By Chen Yi-chia and Sherry Hsiao  /  Staff reporter, with staff writer

Highly magnetic “Buckyballs” are displayed at a news conference by the Executive Yuan’s Consumer Protection Committee in Taipei on Sep. 5, 2012.

Photo: Yang Chiu-ying, Taipei Times

“Buckyballs” — magnetic balls sold as toys — are to be subject to mandatory inspections starting on Oct. 1, the Ministry of Economic Affairs said, after the introduction of warning labels in 2012 failed to prevent cases of children swallowing the magnets.

Often marketed as educational toys, Buckyballs are said to stimulate creativity and improve logical reasoning, the Consumer Protection Committee said.

However, the potential risks should not be underestimated, it said.

Buckyballs have a magnetic strength of more than 4,000 gauss, or 80 times the international standard, and as they are small, children could accidentally swallow them, it said.

Swallowing Buckyballs could result in gastrointestinal perforation, blood poisoning or even death, the US Consumer Product Safety Commission has said.

From December 2010 to March last year, there were 124 known cases of children being taken to hospital after swallowing the magnetic toys, the Japan Times reported, citing the National Consumer Affairs Center of Japan.

In 2017, the US reported 109 cases of Buckyballs being swallowed, the committee said.

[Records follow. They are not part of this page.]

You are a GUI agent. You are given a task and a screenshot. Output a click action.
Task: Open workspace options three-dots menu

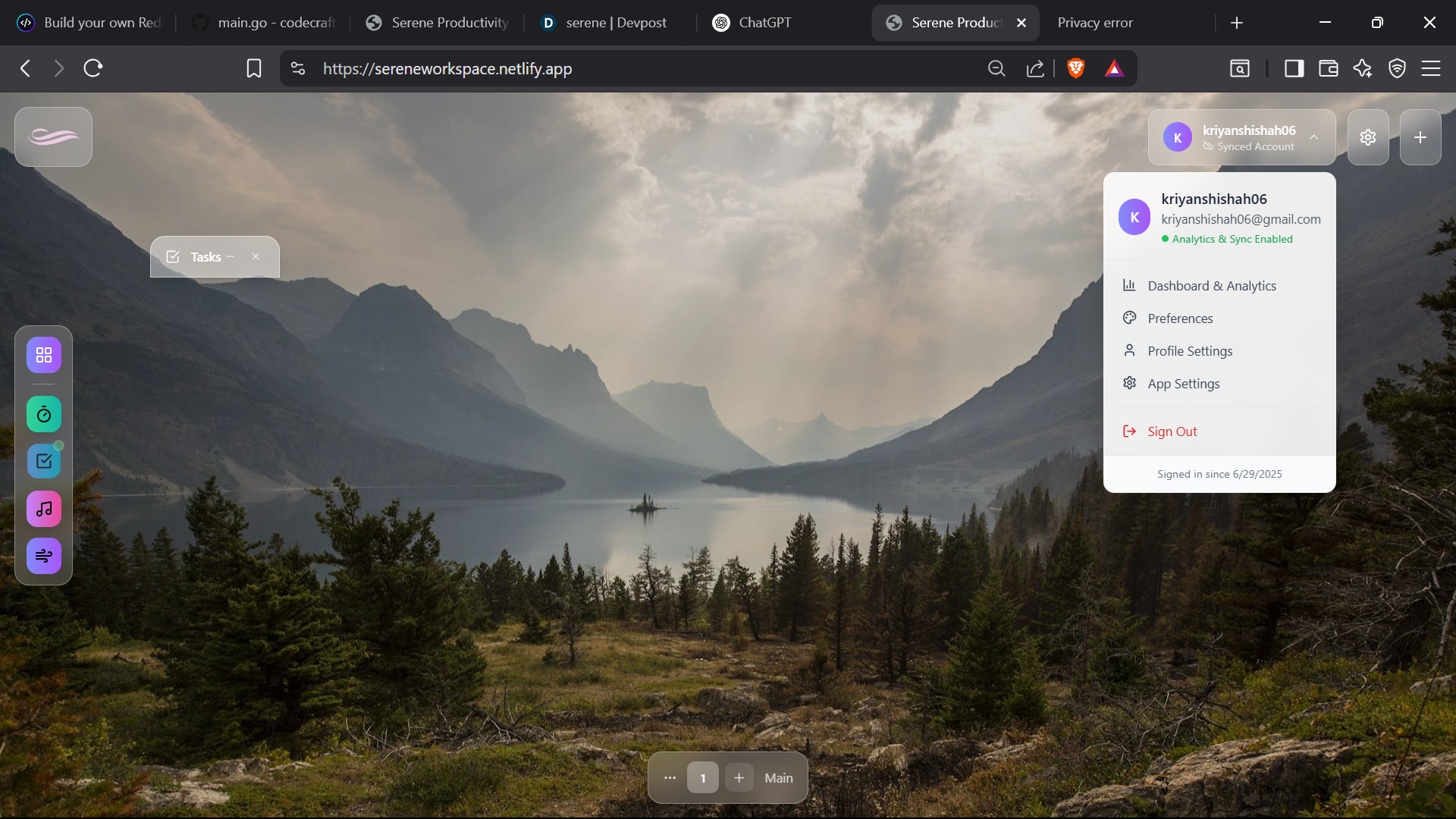click(670, 778)
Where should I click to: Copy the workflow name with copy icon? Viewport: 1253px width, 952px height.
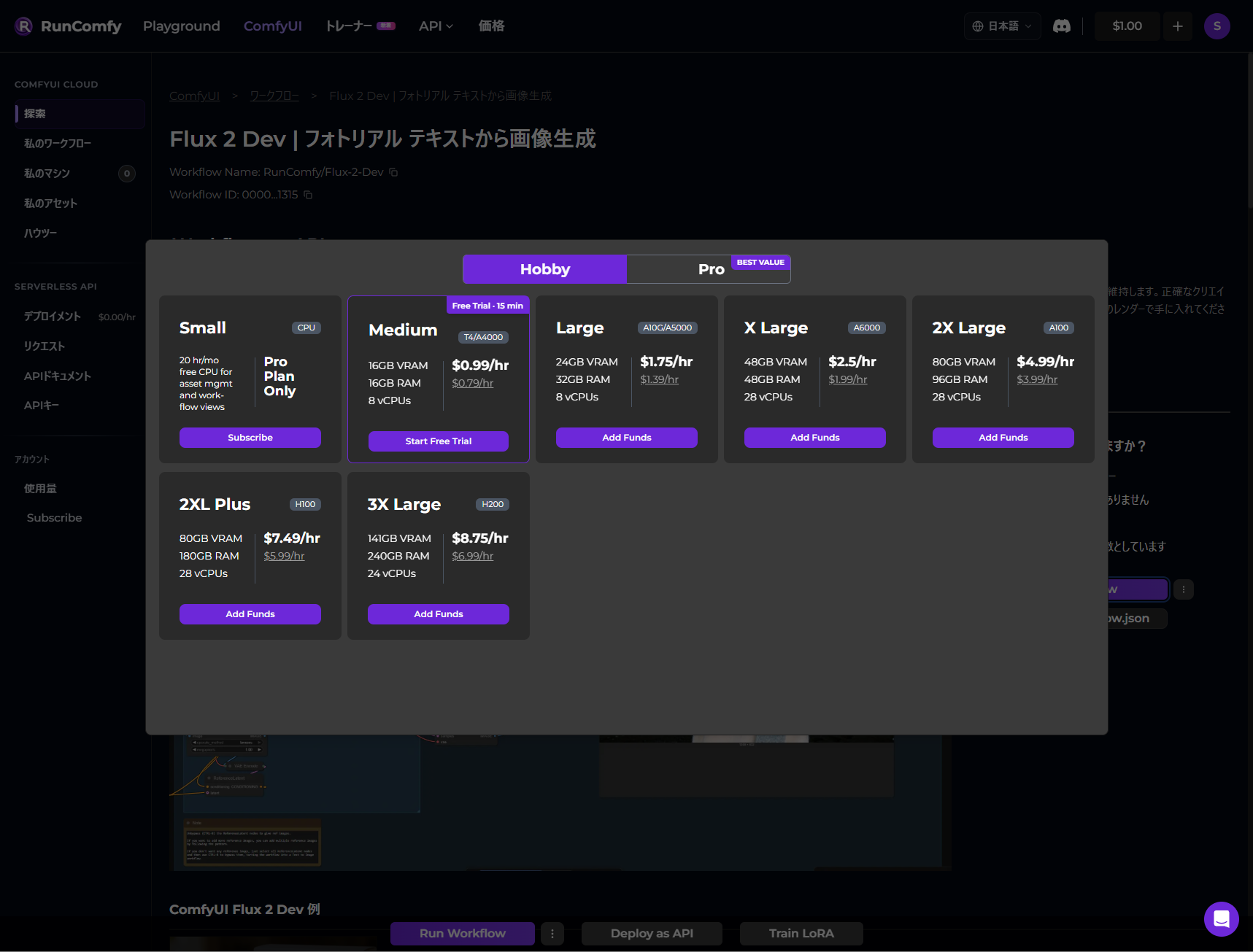tap(393, 172)
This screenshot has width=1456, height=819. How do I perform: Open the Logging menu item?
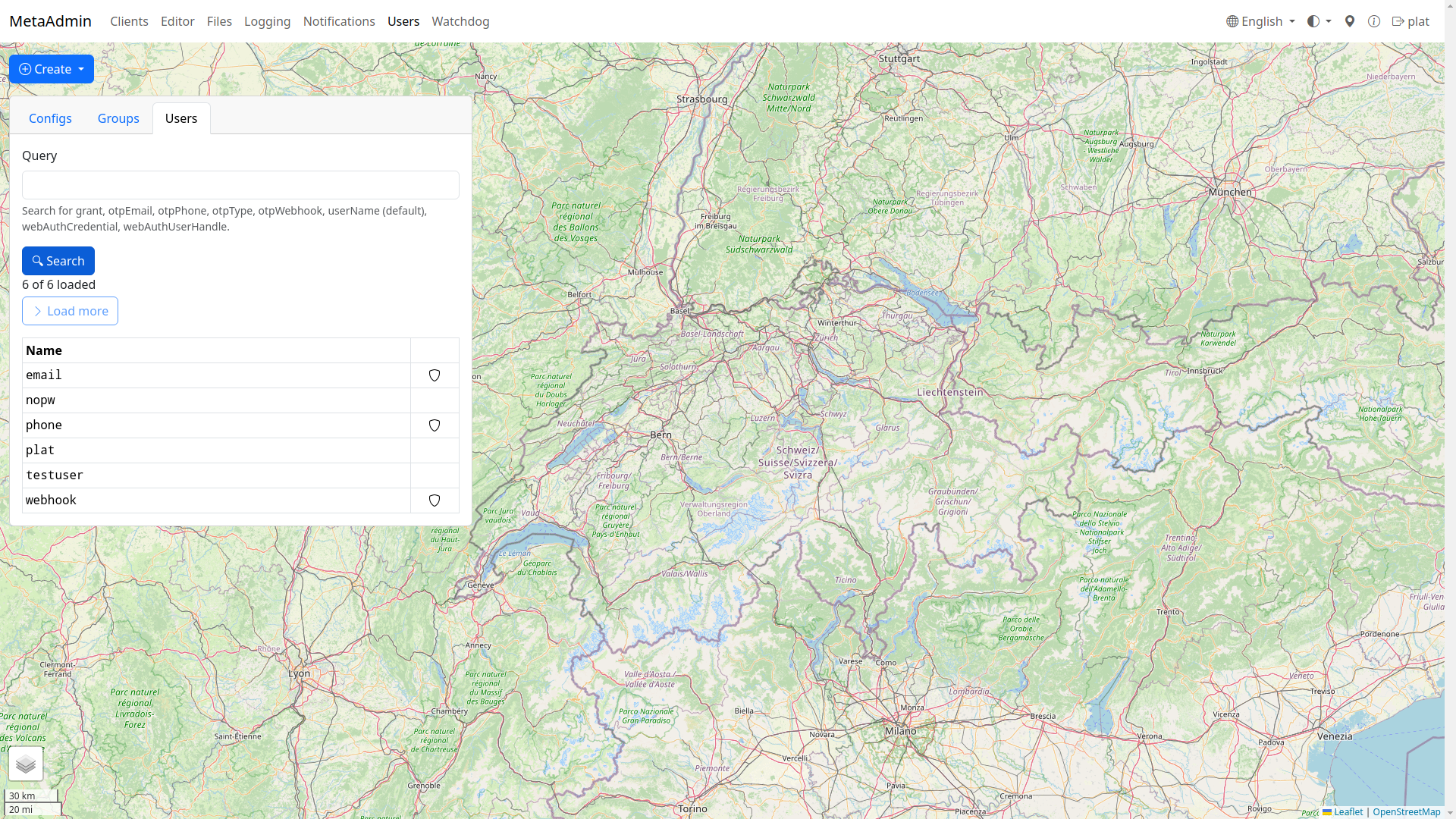tap(267, 21)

About 80 percent of children who swallowed Buckyballs in Japan were under the age of three, compared with about 53 percent in the US, it said.

In both countries, children under the age of one were involved in most of the incidents, it added.

From 2017 to last year, there were three cases of children swallowing Buckyballs in Taiwan, the committee said.

The incidents occurred even after the committee, in collaboration with the ministry, required that sellers comply with the Commodity Labeling Act (商品標示法) by including warnings on the dangers of swallowing the toy.

To safeguard children’s health and safety, the committee hosted several meetings requesting the ministry to step up measures to control the situation, the committee said.

As a result, the ministry decided to include Buckyballs on a list of toys subject to mandatory inspection, it said.

From October, Buckyballs must pass inspections before they can be sold in the market, it said, adding that the ministry would carry out stricter sampling inspections of the product.

Consumers should pay attention to the warning labels when purchasing Buckyballs, and parents should prevent children under the age of 14 from putting the small, higher-powered magnets into their mouths or noses, it said.

If a child accidentally ingests magnetic parts, they should be sent to the hospital immediately to avoid delays in treatment from causing further damage, the committee added.